START DATA SHOWN

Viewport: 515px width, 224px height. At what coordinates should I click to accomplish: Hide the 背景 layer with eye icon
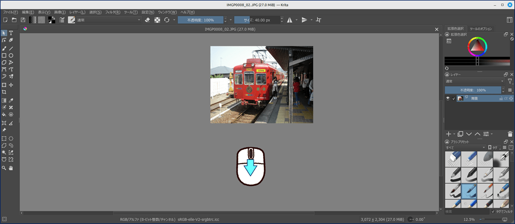(448, 99)
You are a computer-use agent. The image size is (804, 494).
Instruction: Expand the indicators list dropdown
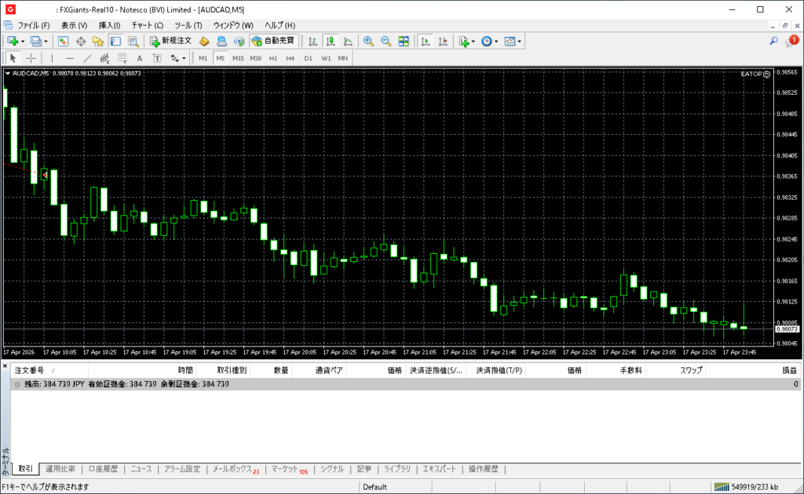tap(473, 41)
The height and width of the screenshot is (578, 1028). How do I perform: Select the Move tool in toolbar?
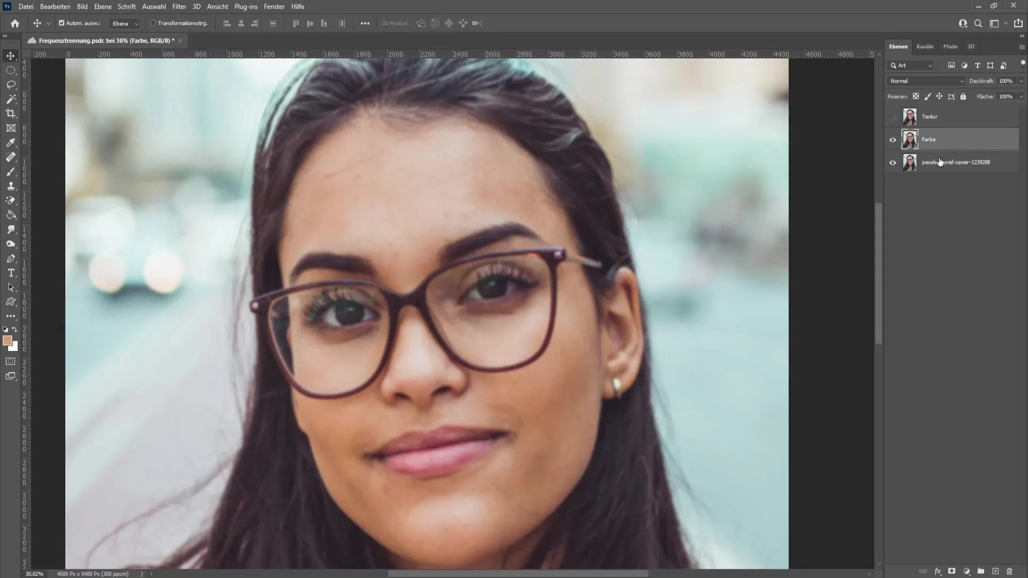tap(10, 56)
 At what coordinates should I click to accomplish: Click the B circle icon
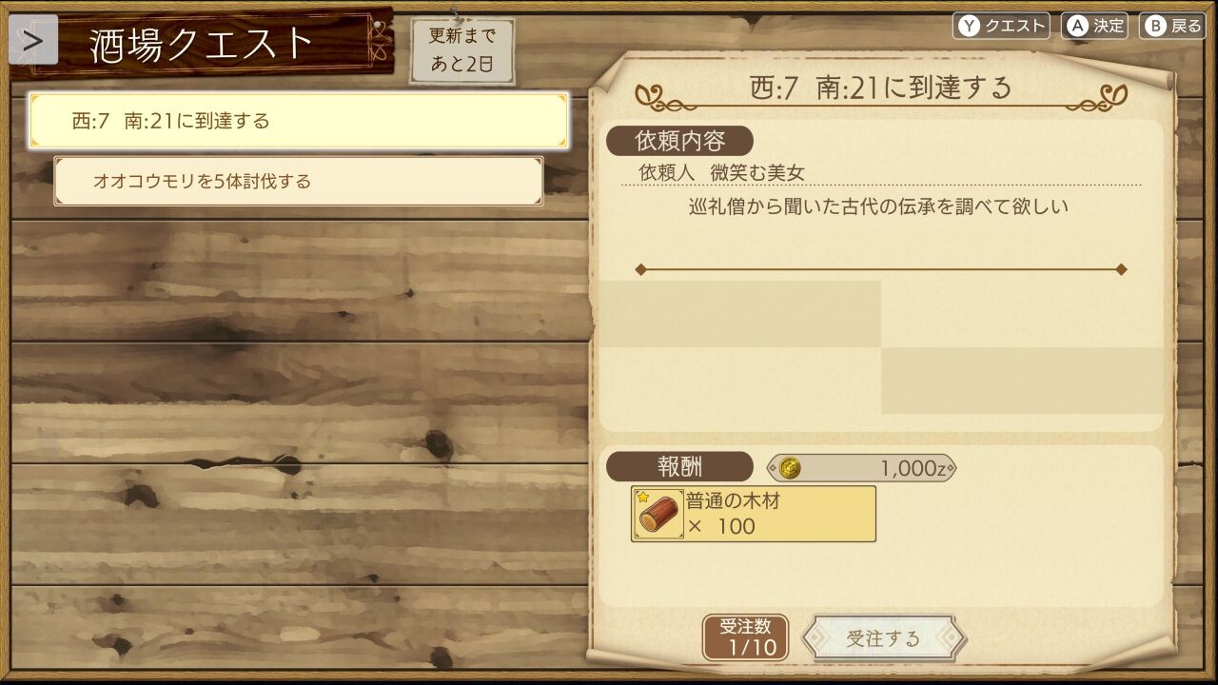point(1155,27)
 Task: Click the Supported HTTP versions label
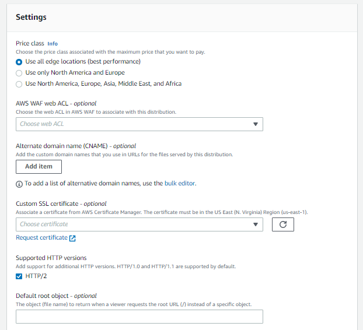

END DATA SHOWN

▸ WORK TO BE COMPLETED
Return an exact transcription of the entries above, excluding each image.

▸ EXERCISE RESULT
Viewport: 515px width, 224px height. At what coordinates should I click to accomplish: Hide the 背景 layer with eye icon
(448, 99)
You are a computer-use agent. The image size is (804, 494).
Instruction: Expand the indicators list dropdown
tap(473, 41)
The height and width of the screenshot is (578, 1028). How do I perform: Select the Move tool in toolbar?
tap(10, 56)
 At what coordinates should I click to accomplish: Click the B circle icon
point(1155,27)
 Task: Click the Supported HTTP versions label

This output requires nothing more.